Imagine packing the intelligence of a neural network into a device smaller than your palm - how tiny can we go? It turns out, pretty small! With the right techniques, we can run some serious AI on a modest board like the Raspberry Pi Pico.
In this article I discuss how we can create a single word speech recognition system using neural networks on the Raspberry Pi Pico. The code and instructions mentioned in this article were tested with a Raspberry Pi Pico board, but should work with almost any board that supports CircuitPython. This work is mainly inspired from a tutorial on tensorflow’s website. While my work is experimental, but it is fun to play with 🙂.
💡 Link to the project’s repository: https://github.com/code2k13/pipico_speech_recognition
Hardware Requirements And Circuit Diagram
For hardware requirements, circuit assembly, and steps to get it working, please visit the project’s GitHub page.
In the article below, I discuss some important topics related to the project and the inner workings of the code. This article should give you a good idea of capturing speech using a microcontroller and feature engineering applied in this project. This should help you understand the code better and help me improve it.
Why CircuitPython?
Of course, writing code in C++ using the Pi Pico SDK would be more efficient. However, that approach requires setting up a build process to convert C++ code into UF2 files. Additionally, adding different peripherals becomes complex, and you need to find drivers for them.
Initially, I was unsure if CircuitPython could handle audio sampling. But after some trial and error, using a tight while loop seems to work effectively. Plus, it’s much easier with Python to test code on a PC and then transfer it to CircuitPython on the microcontroller. The ease of making edits is also unmatched.
CircuitPython dramatically reduces the time needed to conduct experiments (although at the expense of performance).
Recording Speech Using a Microcontroller
Follow the instructions and code from this notebook.
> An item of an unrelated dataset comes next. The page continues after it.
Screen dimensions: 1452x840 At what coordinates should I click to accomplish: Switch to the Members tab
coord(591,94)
The notebook will enable you to capture speech from the Pi Pico board connected to a microphone over the serial port. It should sound something like this:
Extracting Features from the Recorded Speech
Once we are able to capture audio with some fidelity, it’s time to extract features from the audio. We are capturing 1-second audio at 8 kHz, which gives us roughly 8192 samples. Given below is what the plot of a sample audio file looks like:
Now, if we calculate the Fast Fourier Transform of the signal and plot the absolute value of the audio, we will see something like this:
There are two interesting things about this plot. First, it is symmetric about the center frequency, which is good since we can only consider the first half of the output. Secondly, we totally lose time information, which is not good and directly impacts the accuracy of our prediction. To overcome this, we perform STFT of the signal using the steps below:
Shown below is the actual feature vector for the audio signal generated by our code. It has 128 data points. We are able to reduce the original signal, which contained 8192 data points, to 128 data points. Our feature vector has frequency and time domain information.
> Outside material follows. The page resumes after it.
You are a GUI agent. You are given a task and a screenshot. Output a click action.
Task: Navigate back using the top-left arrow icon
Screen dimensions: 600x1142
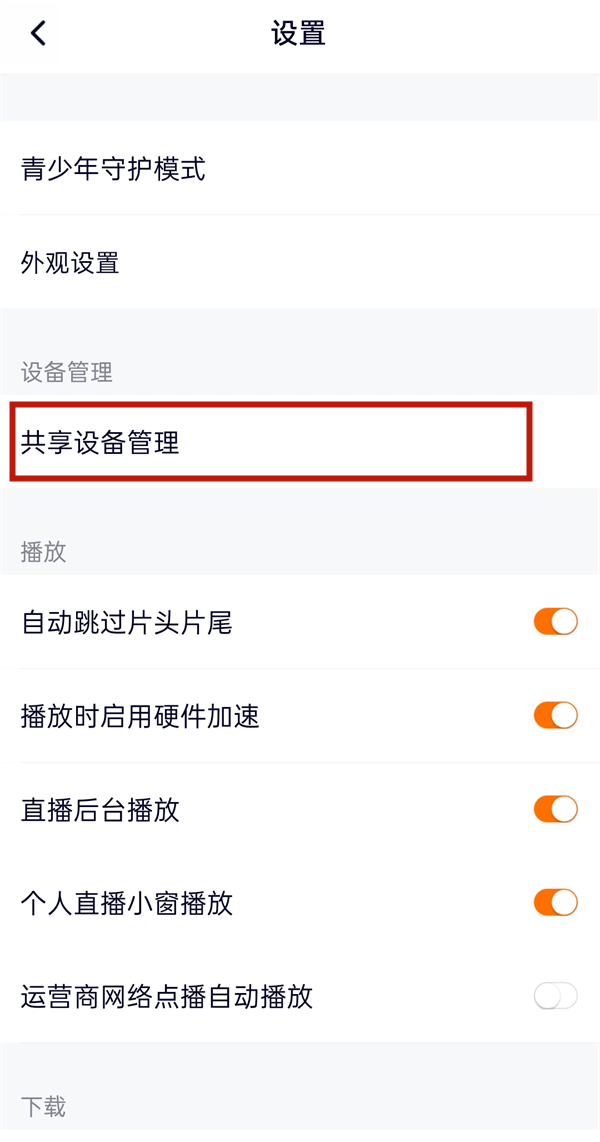(38, 33)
Note that the approach we took is very different from what is published here. Two notable differences are:
- We have calculated STFT without windowing.
- Our output is a 1D array, whereas in the article, a 2D image is created from the audio, which is then fed to a CNN for classification.
Preparing Training Data
Now that we have our feature extraction taken care of, we need training data for our project. For training, we use the Google Speech Command Dataset from Kaggle. This dataset has audio recordings of many common words spoken by different speakers. Luckily, this dataset also includes “white noise” audio, which we can add to the training data. Creating training data is easy; we do the following:
- Create positive samples from the folder containing the word of our choice.
- Create negative samples from all other folders.
- Resample all samples at 8 kHz.
- Add white noise to positive and negative samples.
- Calculate STFT as mentioned above for each sound sample and get the feature vector.
💡 The code for training and feature extraction can be found here.
Choosing a RAM-Friendly ML Model for Pi Pico
Finally, we have to decide on the architecture of the neural network that we plan to use for classification. We need to use a very simple neural network so that it is small and easy to port to CircuitPython. We create a tiny neural network with just three Dense layers. The code for the neural network is shown below:
model = Sequential([ |
This model can be easily converted to “pure” CircuitPython code using the ulab.numpy library. Here is a sample file containing the converted code, which can run under CircuitPython. Note that the neural network has just 1,611 parameters. The output file, which is Python code, is around 27 KB after minification. It takes around 30 seconds for CircuitPython to load and interpret this file. Had we used C/C++, this would have been much more efficient (at the cost of complexity, I guess!). You can train models for as many ‘words’ as you like using the training notebook. However, I don’t think CircuitPython will be able to load multiple models in memory (something you can try and let me know!).
What Is Not So Great
As I mentioned, to keep things simple, we have made multiple trade-offs, which can be improved in the future. Currently, these are some issues I have observed with the setup:
- The Pi Pico intermittently gives a USB error when running this code and connecting to a PC. When this happens, it doesn’t show up as a USB drive. This has been observed on Windows 10. Restarting the computer seems to work. If that does not work, reset the flash memory and reinstall CircuitPython.
- Slow startup (loading the model files takes time).
- Lower accuracy; sometimes detection gets triggered for unrelated words.